In order to fully analyse results, a linear mixed-effects regression model was fitted to the physics-based assumption represented by Equation (21) earlier, i.e. assuming force is proportional to the square of velocity multiplied by athlete surface area. The analysis was also stratified by athlete sex, to enable estimation of separate drag coefficients for female and male athletes (Table 8). For the mixed-effects analysis, sex, surface area, and velocity were treated as fixed affects (i.e. assumed to affect the level of response) while participant ID was treated as a random effect (assumed to affect variability of the response, e.g. due to unmeasured subject-specific factors that accumulate in measurements during repeated testing of individuals across velocities and at each velocity).

Table 8 Summary table of mixed-effects regression analysis of drag force as a function of sex, surface area, and velocity. In mixed-effects analysis the conditional R2 measures overall proportion of variance explained by both fixed and random effects, while the marginal R2 measures proportion of variance explained by only fixed effects

Parameter Cd 95% CI p Fit
Sex (F): Area × Velocity2 0. 0191 (0.0184, 0.0199) <.001
Sex (M): Area × Velocity2 0.0183 (0.0177, 0.0189) <.001
R2 (conditional) 0.98
R2 (marginal) 0.96

A higher drag coefficient was estimated for female athletes (Cd=0.0198) relative to male athletes (Cd=0.0183). Interestingly, it appears the drag coefficient for female athletes is higher than males, implying that for the same surface area, females will exhibit higher passive drag at particular velocity values. This could be due to body composition or technique but would need further investigation.

The mixed-effects regression analysis demonstrated significant correlation (p < 0.001) for both female and male athletes according to the assumption that drag force is a function of athlete surface area and the square of velocity (Table 8). The fixed effects (surface area, velocity, and sex), as represented by R2 (marginal), accounted for 96% of measured variance. Including the random effect due to unmeasured athlete-specific factors, as represented by R2 (conditional), accounted for only a further 2% of measured variance. The relatively small contribution to variance from the random effects term implies that in future a conventional regression model using only the fixed effects may be sufficient to explain many of the results.

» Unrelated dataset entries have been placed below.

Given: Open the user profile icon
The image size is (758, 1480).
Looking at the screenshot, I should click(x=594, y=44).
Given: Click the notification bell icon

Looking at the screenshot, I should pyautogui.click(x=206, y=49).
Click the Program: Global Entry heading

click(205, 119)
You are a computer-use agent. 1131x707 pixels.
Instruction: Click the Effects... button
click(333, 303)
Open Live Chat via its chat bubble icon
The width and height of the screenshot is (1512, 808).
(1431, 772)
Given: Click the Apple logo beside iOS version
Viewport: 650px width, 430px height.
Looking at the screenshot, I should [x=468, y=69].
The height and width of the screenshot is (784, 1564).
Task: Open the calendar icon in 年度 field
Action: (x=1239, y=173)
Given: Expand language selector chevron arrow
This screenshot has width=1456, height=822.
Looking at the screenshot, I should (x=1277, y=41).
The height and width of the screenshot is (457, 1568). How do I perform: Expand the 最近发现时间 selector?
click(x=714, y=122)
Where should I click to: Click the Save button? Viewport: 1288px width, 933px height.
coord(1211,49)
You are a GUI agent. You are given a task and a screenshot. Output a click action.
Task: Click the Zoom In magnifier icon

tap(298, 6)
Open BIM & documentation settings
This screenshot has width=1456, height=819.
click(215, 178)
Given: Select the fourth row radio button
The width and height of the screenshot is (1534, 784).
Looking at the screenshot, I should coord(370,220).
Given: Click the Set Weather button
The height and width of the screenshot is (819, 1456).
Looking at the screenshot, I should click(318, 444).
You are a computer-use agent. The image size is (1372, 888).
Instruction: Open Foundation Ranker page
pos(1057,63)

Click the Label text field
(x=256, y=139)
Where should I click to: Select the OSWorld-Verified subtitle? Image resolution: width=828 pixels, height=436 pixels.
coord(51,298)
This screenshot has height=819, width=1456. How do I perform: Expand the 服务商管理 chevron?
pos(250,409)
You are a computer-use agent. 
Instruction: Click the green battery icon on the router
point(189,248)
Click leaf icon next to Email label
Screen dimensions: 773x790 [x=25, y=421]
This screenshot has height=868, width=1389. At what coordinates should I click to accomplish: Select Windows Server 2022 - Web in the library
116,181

Further Experimental Results: Surface vs Underwater Towing

Typically, passive drag tow tests are completed on the water surface. To help provide context to the current underwater results, a previous set of data collected by the authors (in which a limited number of surface tow tests were completed, based on the maximum swimming velocity of the athletes) were also analysed. A total of 14 passive drag tows were completed, with seven male athletes completing one towing velocity twice, corresponding to the maximum velocity recorded for said athlete during semi-tethered swimming. The semi-tethered equipment set up was almost identical, with the only major difference being that towing was completed on the surface and not at depth. The results of the surface trial are shown in Figure 9, in combination with the underwater results collected in the main experiment discussed in this paper. A key difference between the previous and current study is the athlete-specific specification of velocity in the surface study, which prevents direct contrasts at the controlled velocities used in the underwater study, which is evident from the lack of alignment between test velocities between the lower underwater tests and the upper surface tests in Figure 9.

images

Figure 9 Scatter plot showing the relationship between passive drag and surface area, stratified by towing depth and towing velocity.

Ordinary least squares fitting of a quadratic velocity curve to the force data qualitatively demonstrates the expected relationship between force and velocity for both surface and underwater towing (Figure 10).

images

Figure 10 Plot of surface against underwater passive drag at different velocities with quadratic line of best fit applied.

From Figures 9 and 10, there is no clear difference in passive drag results between being towed underwater and on the surface. In order to further investigate and compare results, a more thorough surface tow test would have to be carried out, following the same protocol as used for the underwater towing tests. Similar to the underwater study, a mixed-effects regression analysis was completed using surface area and velocity as fixed effects and participant ID as the random effect (Table 9). Athlete sex was dropped from the analysis to allow test type (surface vs underwater) to be used to stratify estimates of drag coefficient for each test type.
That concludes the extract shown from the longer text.